Materials and Methods

Eight pigs were included in a standardized extensive trauma surgery model. Blood and bone marrow samples were collected at baseline and after 3 hours of ongoing trauma surgery. Leukocyte and subtype counts and cell surface receptor expression levels were studied by flow cytometry.

Results

All animals survived the interventions. A significant drop in circulating neutrophil counts from 9.3 to 3.2x106 cells/ml (P=0.001) occurred after intervention, whereas circulatory neutrophil cell surface expression of CD11b increased. The concurrent bone marrow response included an increase of the BM neutrophil fraction from 63 ± 3 to 71 ± 3 percent (P<0.05).
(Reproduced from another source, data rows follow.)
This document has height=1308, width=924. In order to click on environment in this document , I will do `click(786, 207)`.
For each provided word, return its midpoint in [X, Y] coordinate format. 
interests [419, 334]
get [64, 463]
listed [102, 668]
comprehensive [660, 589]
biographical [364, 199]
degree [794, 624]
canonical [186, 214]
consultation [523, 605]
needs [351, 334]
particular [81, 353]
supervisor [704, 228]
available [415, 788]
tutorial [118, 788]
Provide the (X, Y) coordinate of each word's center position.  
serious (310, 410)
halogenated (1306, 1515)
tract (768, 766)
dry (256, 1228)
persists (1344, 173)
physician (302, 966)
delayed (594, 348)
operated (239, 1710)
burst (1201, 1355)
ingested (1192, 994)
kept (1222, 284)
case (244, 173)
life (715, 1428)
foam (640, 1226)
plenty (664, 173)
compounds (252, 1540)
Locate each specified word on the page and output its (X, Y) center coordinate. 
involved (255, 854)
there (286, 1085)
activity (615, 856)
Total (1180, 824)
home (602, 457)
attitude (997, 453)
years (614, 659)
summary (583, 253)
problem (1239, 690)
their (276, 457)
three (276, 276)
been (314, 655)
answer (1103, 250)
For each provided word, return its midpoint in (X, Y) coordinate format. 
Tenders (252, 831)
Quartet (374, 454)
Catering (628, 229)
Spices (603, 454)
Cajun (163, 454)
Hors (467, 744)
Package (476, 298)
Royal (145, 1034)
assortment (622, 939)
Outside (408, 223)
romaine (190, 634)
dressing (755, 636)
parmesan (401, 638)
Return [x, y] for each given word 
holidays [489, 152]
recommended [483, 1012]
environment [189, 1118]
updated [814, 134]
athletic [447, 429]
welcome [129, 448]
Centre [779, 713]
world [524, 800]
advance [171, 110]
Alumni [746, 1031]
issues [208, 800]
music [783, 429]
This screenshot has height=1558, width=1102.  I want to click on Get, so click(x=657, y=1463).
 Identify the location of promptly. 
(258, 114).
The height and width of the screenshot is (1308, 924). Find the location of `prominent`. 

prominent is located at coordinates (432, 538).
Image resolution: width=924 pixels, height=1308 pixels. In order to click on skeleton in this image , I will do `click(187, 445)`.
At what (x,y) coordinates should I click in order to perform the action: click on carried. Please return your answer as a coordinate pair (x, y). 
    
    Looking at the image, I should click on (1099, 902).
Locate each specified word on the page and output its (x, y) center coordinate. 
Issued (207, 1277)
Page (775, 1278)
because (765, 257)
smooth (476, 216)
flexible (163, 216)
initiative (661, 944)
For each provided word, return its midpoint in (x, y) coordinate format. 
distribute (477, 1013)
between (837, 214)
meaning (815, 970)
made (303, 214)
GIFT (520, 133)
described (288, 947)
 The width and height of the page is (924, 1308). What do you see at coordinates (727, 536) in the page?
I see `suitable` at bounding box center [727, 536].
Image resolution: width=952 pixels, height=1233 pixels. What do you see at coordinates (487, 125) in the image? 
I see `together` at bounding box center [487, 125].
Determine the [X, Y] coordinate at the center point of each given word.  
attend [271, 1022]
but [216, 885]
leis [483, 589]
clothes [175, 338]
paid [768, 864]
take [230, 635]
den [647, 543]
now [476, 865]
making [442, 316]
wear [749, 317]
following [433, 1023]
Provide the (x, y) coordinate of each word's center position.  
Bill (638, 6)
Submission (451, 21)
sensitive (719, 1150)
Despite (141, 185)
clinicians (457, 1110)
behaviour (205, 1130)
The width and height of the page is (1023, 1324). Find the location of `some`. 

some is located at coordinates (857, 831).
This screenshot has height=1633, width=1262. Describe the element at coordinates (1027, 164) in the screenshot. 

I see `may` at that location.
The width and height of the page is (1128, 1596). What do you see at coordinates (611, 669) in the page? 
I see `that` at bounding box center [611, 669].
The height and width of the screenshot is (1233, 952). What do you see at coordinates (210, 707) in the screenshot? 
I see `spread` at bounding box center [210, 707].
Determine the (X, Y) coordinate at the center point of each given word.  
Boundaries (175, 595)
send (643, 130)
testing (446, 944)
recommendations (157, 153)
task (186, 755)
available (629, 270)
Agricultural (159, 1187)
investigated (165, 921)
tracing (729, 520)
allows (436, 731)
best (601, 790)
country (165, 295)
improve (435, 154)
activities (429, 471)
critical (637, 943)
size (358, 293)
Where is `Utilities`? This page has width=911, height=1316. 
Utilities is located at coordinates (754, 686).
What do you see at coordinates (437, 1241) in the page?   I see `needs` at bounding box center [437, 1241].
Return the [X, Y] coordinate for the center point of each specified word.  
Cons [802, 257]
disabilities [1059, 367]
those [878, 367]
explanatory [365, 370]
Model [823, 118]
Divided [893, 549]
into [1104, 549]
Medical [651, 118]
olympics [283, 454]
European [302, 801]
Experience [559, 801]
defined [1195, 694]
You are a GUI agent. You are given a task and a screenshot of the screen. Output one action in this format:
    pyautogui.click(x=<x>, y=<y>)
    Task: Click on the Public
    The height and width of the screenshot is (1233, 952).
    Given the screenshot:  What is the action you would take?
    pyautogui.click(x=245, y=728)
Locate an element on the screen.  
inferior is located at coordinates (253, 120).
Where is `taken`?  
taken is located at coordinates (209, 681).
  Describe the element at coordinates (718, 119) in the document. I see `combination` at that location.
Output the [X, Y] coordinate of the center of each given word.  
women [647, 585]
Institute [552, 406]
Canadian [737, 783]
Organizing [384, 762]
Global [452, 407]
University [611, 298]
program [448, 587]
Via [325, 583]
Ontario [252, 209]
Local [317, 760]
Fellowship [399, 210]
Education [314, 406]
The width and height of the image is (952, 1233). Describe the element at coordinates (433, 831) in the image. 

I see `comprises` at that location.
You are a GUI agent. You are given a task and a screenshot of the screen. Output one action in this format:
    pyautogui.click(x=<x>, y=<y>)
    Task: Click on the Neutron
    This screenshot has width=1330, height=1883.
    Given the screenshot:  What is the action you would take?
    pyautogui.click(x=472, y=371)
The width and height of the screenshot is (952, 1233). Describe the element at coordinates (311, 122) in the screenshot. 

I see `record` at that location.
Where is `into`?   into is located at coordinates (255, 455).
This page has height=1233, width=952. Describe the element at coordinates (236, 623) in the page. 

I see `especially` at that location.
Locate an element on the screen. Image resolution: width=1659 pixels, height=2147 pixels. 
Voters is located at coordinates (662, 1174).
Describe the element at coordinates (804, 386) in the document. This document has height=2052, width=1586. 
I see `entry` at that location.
Simultaneously, the BM neutrophil pool became increasingly mature with a relative increase of a CXCR4high-neutrophil subtype that was virtually absent at baseline.

Conclusion

The current study shows a shift in composition of the BM neutrophil pool during extensive trauma surgery that was associated with a relatively circulatory neutropenia. More specifically, under these conditions BM neutrophils were more mature than under homeostatic conditions and a CXCR4high-neutrophil subset became overrepresented possibly reflecting remigration of aged neutrophils to the BM. These findings may contribute to the development of novel interventions aimed to modify the trauma-induced immune response in the BM.